И вот, когда при виде столь благотворного действия огня и мощной силы его он еще крепче его полюбил[112], запала в его душу мысль, что то нечто, переселившееся из сердца газели, которая вырастила его, было одной с ним природы или чем-нибудь однородно с ним.
Следующее наблюдение еще больше укрепило его в этой мысли: он видел, что животные сохраняют теплоту в продолжение всей своей жизни и становятся холодными после смерти, и так происходит постоянно, без исключения. И в самом себе он находил большую теплоту в груди, в том месте, которое он вскрыл у газели. В душу его запало, что если бы он захватил живьем какое-нибудь животное, вырезал сердце его и осмотрел бы ту полость, которую он при разрезе газели обнаружил пустой, то нашел бы он ее и в живом животном, но заполненной тем, что там обитает, и удостоверился бы, одной ли оно природы с огнем и есть ли у него свет и теплота или нет.
Тогда поймал он одно животное, связал его, разрезал точно так же, как и газель, и добрался до сердца. Сначала направил он свое внимание на левую сторону его, сделал в ней надрез и нашел эту полость наполненной парообразным воздухом, похожим на белый туман. Введя в нее свой палец, он ощутил там такую жару, что чуть не обжег его, а животное сейчас же умерло. Тогда ему стало ясно, что этот горячий пар и приводил в движение животное и что в каждом животном есть такой же пар, а когда он удаляется, животное умирает.
Потом пробудилось в душе его стремление осмотреть и другие члены животного, чтобы узнать устройство их, расположение, число и способ прикрепления одних к другим, как извлекают они себе силу из этого горячего пара, так что все живы чрез него, как он сохраняется, откуда получает поддержку и как не истощается теплота его. Все это он исследовал, вскрывая животных как живых, так и мертвых. И он продолжал устремлять свой взор на это и сосредоточивать мысль, пока не достиг степени великих естествоведов.

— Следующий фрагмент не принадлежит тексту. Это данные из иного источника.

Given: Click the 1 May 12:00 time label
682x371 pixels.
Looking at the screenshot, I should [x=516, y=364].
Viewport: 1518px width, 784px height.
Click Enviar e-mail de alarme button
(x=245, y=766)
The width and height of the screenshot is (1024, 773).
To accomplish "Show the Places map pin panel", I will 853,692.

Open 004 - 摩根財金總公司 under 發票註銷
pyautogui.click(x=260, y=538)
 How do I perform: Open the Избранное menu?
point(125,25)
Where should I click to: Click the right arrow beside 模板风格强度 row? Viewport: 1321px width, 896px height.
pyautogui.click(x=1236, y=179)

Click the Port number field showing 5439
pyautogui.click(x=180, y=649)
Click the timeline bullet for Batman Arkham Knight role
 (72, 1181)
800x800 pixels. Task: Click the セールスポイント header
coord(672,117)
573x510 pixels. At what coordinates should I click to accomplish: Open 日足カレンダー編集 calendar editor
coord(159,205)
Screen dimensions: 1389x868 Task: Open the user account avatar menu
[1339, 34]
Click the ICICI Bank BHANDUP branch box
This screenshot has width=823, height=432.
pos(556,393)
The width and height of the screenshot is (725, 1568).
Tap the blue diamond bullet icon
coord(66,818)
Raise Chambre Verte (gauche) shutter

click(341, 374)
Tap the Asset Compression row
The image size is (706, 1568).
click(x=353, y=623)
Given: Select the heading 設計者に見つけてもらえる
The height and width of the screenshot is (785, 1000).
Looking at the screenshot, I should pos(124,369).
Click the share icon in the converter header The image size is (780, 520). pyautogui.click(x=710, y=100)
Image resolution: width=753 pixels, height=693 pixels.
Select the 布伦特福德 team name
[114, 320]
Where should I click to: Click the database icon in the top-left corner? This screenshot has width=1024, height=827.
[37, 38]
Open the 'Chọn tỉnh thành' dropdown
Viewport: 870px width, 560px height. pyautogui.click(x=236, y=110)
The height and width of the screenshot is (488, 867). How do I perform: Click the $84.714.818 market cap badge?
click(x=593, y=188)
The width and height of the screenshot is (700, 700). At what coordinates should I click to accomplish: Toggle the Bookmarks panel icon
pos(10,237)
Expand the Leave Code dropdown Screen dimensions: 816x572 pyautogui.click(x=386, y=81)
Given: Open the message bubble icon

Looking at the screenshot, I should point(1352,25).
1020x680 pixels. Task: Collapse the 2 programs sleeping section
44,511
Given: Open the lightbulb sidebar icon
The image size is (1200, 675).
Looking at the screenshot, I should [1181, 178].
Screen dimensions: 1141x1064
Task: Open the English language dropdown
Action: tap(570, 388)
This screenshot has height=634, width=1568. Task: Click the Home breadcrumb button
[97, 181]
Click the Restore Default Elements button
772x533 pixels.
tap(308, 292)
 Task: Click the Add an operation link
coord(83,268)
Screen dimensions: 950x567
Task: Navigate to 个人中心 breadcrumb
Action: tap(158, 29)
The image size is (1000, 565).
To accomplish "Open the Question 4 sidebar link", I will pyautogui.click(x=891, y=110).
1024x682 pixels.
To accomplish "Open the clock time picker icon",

Ему стало ясно, что всякое животное, несмотря на множество членов и разнообразие чувств и движений, есть нечто единое благодаря этому духу, исходящему из единого центра, а все те члены, на которые оно распадается, являются только служебными ему, орудиями для него. Действие этого духа в управлении телом похоже на действие его самого в употреблении орудий, одним из которых он сражается с животными, другими ловит и третьими вскрывает их. Мало того, орудия, которыми он сражается с животными, делятся на такие, которыми он отражает удар, и такие, которыми он сам ранит других. Точно так же орудия ловли делятся на орудия, пригодные для ловли морского животного и пригодные для ловли животных на суше. Так же и те предметы, которыми он вскрывает их, делятся на инструменты, пригодные либо для разреза, либо для ломания, либо для протыкания. Таким образом, тело — одно, но оно управляет различными способами этими орудиями, сообразно их пригодности и целям, для которых они предназначены.
Дух животный также един. Когда он пользуется орудием — глазом, действие будет зрением, когда он пользуется орудием — ухом, будет действие слухом, носом — будет действие обонянием, когда он пользуется языком — будет действие вкусом, кожей и мясом — будет действие осязанием, когда он пользуется каким-нибудь членом, будет действие движением, печенью — будет действие питанием и пищеварением.
112
И вот, когда, при виде столь благотворного действия огня и мощной силы его, он еще крепче его полюбил… — Хайй в своем развитии как бы проходит стадию огнепоклонничества — основы персидского зороастризма.